→ Aim of the task: Include no pictures. Output exactly the lines from the one that contains "The width and" through the final line of the entries.

(Collected data)
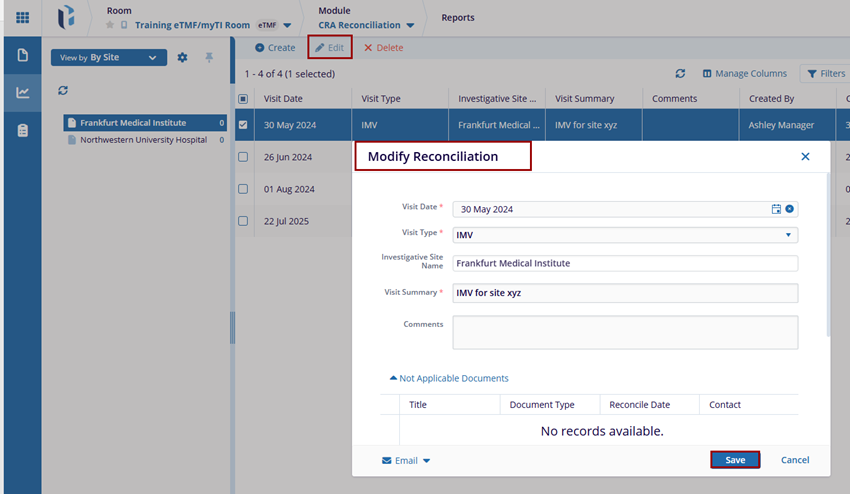Image resolution: width=850 pixels, height=494 pixels.
Task: Save the reconciliation changes
Action: point(735,460)
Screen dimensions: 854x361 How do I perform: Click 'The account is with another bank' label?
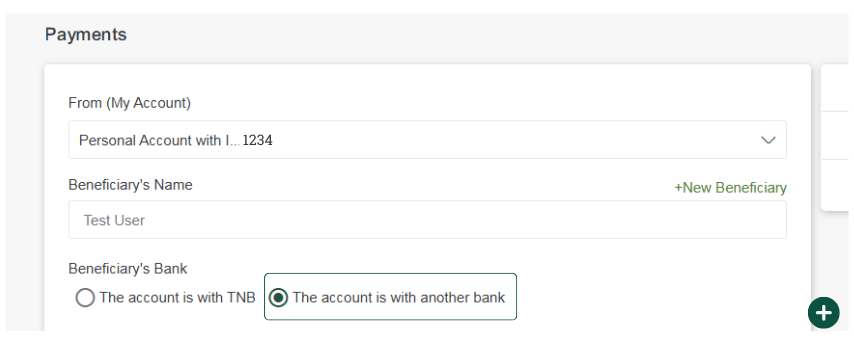[x=399, y=298]
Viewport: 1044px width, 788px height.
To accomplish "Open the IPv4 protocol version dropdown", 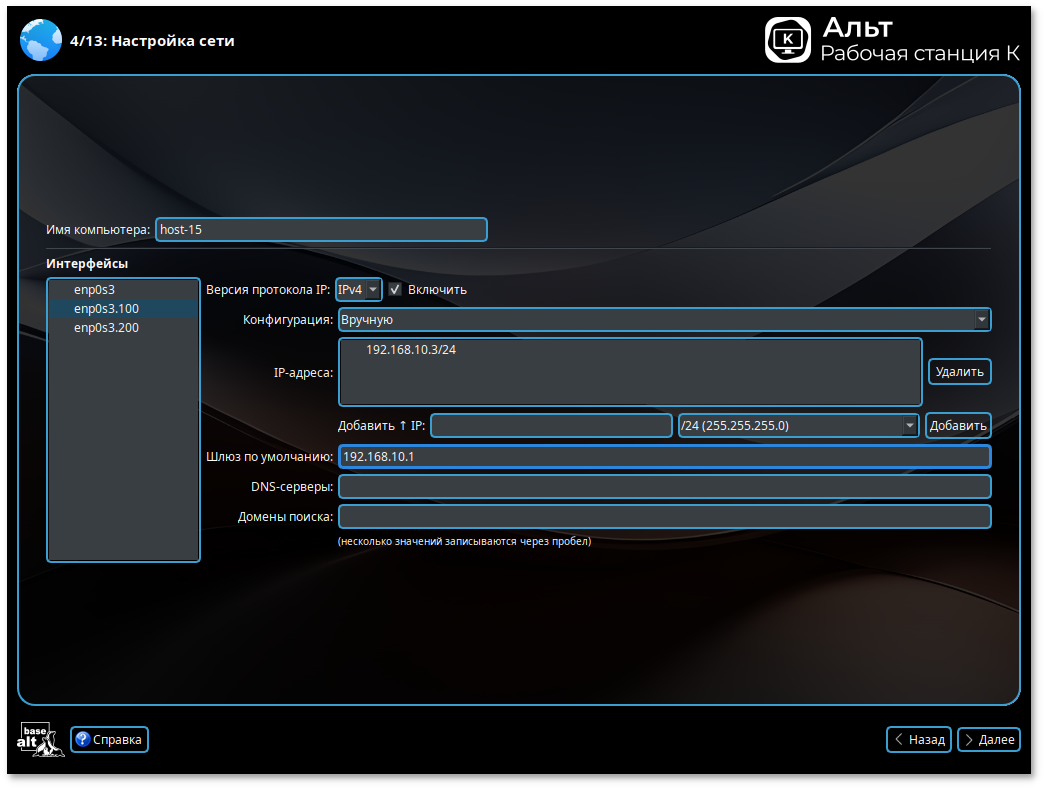I will [x=359, y=290].
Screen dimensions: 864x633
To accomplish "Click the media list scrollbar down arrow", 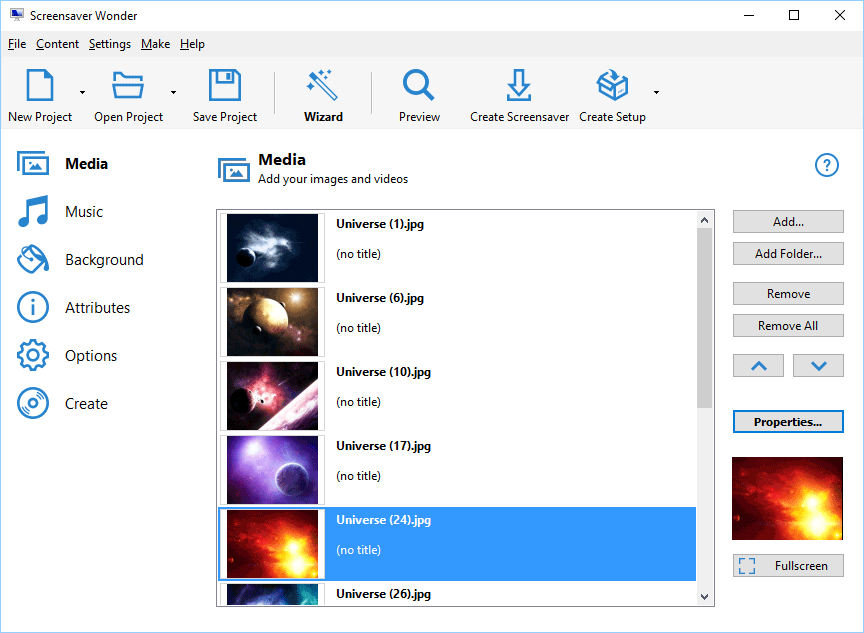I will (x=705, y=596).
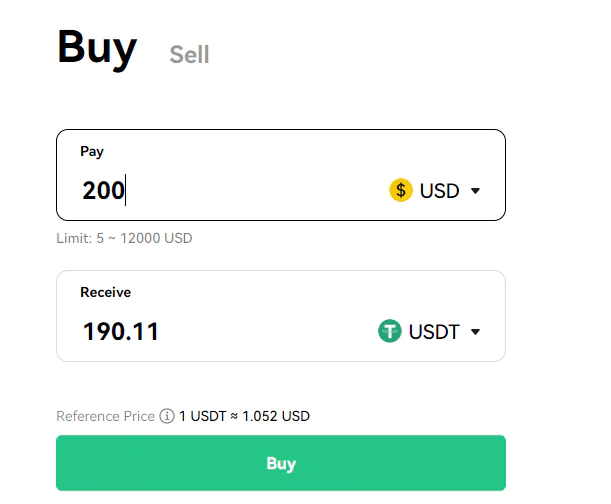Viewport: 611px width, 504px height.
Task: Expand the USDT crypto dropdown arrow
Action: [x=475, y=332]
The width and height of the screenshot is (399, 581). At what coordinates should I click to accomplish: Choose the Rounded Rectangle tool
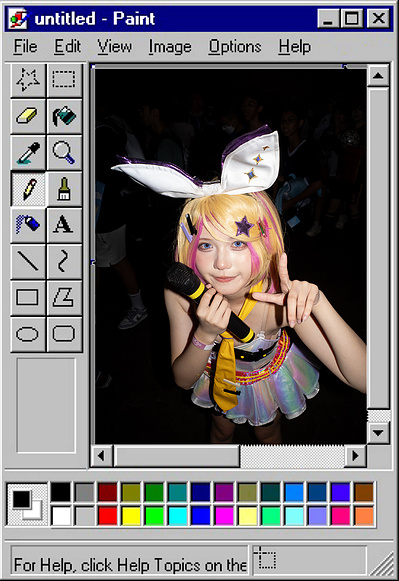[x=64, y=334]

→ Task response:
The width and height of the screenshot is (399, 581). At what coordinates should I click to accomplish: Choose the Rounded Rectangle tool
[x=64, y=334]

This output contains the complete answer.